The Mac Studio is myth fulfillment
In 2008, Macworld devoted five pages to the kind of midtower Mac that Apple refused to make. | Photo by Jason SnellThe myth of xMac, the midrange Mac tower that never was Continue reading…
The myth of xMac, the midrange Mac tower that never was
Apple’s announcement of the Mac Studio on Tuesday may have fulfilled a dream that some Mac users have been clinging to for a couple of decades. Finally, there’s a modular desktop Mac that’s more powerful than the Mac mini without carrying the Mac Pro’s high price tag.
Back in the ‘90s and early 2000s, being a Mac nerd meant using a Power Mac. The arrival of the original iMac in 1998 was greeted with enthusiasm by Mac nerds because it meant that Steve Jobs might be able to restore Apple to greatness after it foundered in the mid-’90s—but none of them would ever stoop to using one themselves.
When Jobs returned to Apple, he presided over a dramatic and necessary simplification of the product line. The desktop Power Mac, a go-to model for power users, vanished in 1998. The choices dwindled to the underpowered iMac (and later, the Mac mini) on one end, and the increasingly expensive Power Mac/Mac Pro tower on the other.
In between, at least for Mac power users, was a desert. And rising out of the desert was a glorious mirage: a mythical mid-range Mac minitower like the Power Macs of old. This legendary creature was known as the xMac.

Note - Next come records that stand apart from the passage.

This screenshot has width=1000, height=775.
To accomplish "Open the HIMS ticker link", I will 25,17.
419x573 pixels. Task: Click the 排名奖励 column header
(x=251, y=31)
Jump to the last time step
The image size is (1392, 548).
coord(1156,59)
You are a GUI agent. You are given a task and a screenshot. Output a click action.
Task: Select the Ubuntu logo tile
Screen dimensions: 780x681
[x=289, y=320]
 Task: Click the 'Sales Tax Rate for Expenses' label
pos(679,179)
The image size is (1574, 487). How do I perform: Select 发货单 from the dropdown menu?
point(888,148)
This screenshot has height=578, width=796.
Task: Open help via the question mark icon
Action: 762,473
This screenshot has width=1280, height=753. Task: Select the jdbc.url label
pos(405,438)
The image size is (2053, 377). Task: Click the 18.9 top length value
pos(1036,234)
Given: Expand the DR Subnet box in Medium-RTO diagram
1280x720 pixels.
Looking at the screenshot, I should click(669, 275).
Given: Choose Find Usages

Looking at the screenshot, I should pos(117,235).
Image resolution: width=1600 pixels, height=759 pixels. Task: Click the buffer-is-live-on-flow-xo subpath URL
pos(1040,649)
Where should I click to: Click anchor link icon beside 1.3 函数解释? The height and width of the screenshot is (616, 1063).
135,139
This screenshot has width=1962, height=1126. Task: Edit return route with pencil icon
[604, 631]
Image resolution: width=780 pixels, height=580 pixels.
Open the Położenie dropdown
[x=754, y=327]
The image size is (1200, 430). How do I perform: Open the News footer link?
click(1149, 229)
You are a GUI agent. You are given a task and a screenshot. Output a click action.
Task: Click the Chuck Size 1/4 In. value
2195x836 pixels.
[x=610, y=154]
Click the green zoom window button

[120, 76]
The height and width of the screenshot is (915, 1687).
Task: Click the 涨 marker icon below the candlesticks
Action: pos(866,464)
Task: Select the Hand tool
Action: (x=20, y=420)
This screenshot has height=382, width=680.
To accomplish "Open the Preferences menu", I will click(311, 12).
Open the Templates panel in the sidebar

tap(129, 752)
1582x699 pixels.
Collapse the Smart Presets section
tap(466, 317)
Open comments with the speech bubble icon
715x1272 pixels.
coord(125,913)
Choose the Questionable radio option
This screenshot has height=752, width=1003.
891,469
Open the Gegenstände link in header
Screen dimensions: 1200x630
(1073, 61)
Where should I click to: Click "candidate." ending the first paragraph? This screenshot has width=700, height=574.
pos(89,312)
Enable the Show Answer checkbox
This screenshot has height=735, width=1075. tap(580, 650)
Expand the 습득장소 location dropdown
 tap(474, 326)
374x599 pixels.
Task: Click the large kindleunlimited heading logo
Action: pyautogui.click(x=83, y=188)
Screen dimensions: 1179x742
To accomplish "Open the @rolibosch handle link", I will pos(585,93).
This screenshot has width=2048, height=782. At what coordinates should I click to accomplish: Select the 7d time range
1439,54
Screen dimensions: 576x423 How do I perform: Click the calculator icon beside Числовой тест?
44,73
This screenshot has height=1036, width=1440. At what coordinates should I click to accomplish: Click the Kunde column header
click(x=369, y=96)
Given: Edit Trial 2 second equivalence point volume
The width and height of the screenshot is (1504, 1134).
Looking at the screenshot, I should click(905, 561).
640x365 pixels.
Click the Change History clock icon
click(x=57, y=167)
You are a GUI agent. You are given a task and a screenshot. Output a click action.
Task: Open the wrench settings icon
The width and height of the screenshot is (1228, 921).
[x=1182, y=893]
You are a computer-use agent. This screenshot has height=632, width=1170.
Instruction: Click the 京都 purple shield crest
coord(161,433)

Range anxiety for computers
It’s hard to pinpoint exactly when and where grumblings about Apple’s lack of a mid-range Mac desktop started, but they’re at least 20 years old. A 2005 Ars Technica post by John Siracusa suggests it was coined in that site’s Mac forums in 2001 or earlier.
Regardless, the discontinuation of the desktop Power Mac seemed to create a community of Mac users who felt trapped between the iMac and the larger and more expensive Power Mac tower. They vented on Internet forums and in threads attached to stories about new Apple hardware.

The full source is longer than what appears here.